Open jburel opened 3 years ago
The issue with spaces in column names has been mentioned several times. As far as I understand, the investigation seemed to indication the limitation comes from PyTables i.e. the underlying storage mechanism for OMERO.tables.
Trying to find a few pointers, from the source code, do we know if the querying issues is related to the NaturalNameWarning
thrown in:
https://github.com/PyTables/PyTables/blob/0eed850b9031fb540edd2c1ff5c81b91efeba9d6/tables/path.py#L21 https://github.com/PyTables/PyTables/blob/0eed850b9031fb540edd2c1ff5c81b91efeba9d6/tables/path.py#L47-L49 https://github.com/PyTables/PyTables/blob/0eed850b9031fb540edd2c1ff5c81b91efeba9d6/tables/path.py#L87-L90
If this is the underlying problem, other characters commonly used in column headers like ()
or []
would also suffer from the same issue.
/cc @will-moore
An option could be to also add the CSV alongside the table. In some case it is good to have all the data in your hand.
I can definitely see having the CSV attached as a workaround, but to some extent, it's saying that the tables services does not suffice.
The CSV is a workaround but can be a valid option depending on the language used to access the data e.g. R due to the data manipulation java <-> R. As it stands the service is not enough. So we need to revisit it.
https://github.com/ome/omero-py/pull/287 starts exploring solutions for searching tables using columns with space in names.

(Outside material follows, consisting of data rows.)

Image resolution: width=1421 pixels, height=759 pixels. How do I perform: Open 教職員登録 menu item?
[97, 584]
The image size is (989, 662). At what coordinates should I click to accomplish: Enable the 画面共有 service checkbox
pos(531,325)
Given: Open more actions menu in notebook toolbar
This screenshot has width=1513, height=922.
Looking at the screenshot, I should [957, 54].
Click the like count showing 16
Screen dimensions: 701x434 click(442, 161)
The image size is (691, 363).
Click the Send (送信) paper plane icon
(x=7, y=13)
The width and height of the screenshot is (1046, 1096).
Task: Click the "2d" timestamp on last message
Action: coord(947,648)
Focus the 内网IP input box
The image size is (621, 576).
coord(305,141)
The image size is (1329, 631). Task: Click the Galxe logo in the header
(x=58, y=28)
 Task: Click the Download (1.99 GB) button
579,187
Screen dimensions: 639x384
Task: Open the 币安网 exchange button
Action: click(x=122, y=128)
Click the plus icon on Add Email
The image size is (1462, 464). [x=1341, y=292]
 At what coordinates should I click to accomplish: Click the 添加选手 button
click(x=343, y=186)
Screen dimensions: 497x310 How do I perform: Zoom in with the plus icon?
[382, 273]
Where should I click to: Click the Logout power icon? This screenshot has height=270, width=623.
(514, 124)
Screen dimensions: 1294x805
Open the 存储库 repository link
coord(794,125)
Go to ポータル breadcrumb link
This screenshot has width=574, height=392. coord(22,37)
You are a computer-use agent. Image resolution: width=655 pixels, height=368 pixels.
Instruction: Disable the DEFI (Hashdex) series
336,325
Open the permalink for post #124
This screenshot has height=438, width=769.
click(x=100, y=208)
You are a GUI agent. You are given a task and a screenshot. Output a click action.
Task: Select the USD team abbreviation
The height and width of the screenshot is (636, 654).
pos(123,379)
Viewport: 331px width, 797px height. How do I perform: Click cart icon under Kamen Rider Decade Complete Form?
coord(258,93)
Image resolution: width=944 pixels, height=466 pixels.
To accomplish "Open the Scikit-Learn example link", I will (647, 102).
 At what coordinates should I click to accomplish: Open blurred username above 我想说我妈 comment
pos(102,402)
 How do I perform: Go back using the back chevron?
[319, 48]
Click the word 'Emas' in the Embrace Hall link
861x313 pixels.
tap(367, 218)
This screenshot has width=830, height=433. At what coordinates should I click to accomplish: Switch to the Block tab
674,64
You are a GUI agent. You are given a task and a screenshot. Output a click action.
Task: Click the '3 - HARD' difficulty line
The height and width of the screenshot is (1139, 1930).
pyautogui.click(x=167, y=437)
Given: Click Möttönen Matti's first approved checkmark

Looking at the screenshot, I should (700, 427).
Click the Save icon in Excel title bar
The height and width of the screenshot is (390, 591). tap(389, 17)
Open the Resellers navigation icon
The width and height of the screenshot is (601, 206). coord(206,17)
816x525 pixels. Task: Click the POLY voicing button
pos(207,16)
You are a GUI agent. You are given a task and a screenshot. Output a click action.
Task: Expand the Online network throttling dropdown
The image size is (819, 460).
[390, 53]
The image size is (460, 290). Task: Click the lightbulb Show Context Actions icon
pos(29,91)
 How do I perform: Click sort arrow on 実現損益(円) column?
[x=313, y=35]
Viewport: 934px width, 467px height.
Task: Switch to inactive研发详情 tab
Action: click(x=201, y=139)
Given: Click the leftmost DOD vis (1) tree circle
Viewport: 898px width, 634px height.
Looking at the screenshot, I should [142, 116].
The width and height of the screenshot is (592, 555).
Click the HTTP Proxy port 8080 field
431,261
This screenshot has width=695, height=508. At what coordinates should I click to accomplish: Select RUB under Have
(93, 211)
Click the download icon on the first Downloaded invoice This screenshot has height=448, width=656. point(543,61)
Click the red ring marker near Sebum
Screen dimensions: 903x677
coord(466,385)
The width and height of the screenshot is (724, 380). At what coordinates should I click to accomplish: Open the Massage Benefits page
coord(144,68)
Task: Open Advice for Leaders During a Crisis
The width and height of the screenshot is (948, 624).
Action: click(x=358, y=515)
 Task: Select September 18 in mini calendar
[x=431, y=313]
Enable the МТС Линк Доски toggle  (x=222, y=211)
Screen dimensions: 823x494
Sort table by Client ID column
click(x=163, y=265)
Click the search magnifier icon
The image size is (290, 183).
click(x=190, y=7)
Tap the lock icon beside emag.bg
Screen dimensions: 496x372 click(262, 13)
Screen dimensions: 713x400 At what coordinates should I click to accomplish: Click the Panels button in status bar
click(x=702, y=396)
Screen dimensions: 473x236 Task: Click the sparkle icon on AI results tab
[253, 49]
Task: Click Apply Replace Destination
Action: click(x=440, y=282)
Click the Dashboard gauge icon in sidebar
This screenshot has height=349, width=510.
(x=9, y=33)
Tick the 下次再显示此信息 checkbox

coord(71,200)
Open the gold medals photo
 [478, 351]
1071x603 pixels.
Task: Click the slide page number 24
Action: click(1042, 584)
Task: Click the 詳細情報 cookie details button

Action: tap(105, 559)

The underlying problem is that you cannot write a valid PyTables condition e.g. table.where("my column"=="foo")
is not valid.
https://github.com/ome/omero-py/pull/287 contains a proof of concept that these queries are possible using a substitution variable and condvars to map the variable to the appropriate column in the table using getattr
.
Currently blocked on passing this condvars
mapping using the remote API. Up for discussion, but I suspect one way forward would to define an API passing the mapping as a simple <variable name>: <column name>
dictionary and internalize the logic allowing to retrieve the column using getattr
.
The CSV
workaround is not really needed, I have opted to use the Web API to load the table data and it works nicely. it has been used in https://github.com/IDR/idr0094-ellinger-sarscov2/blob/master/notebooks/idr0094-ic50.ipynb and https://github.com/IDR/idr0094-ellinger-sarscov2/blob/master/apps/app.R
The corresponding change has been merged upstream in OMERO.py - https://github.com/ome/openmicroscopy/pull/6283/files brings a proof of concept of how to write a query against a column with space in its name. I have not retested in the IDR context but I assume this issue can either can be closed (as we decided it was not an issue specific to the metadata plugin) and/or moved as a documentation issue?
Tables in IDR have spaces in most of the columns' name. This implies that it is not possible to retrieve specifying the value in a given column e.g. give me the row with Remdesivir in the
Compound Name
column. To filter one needs to load the full table (~15mins loading time) to retrieve few relevant rows, in the remdesivir example, 24/9792 rows are relevant.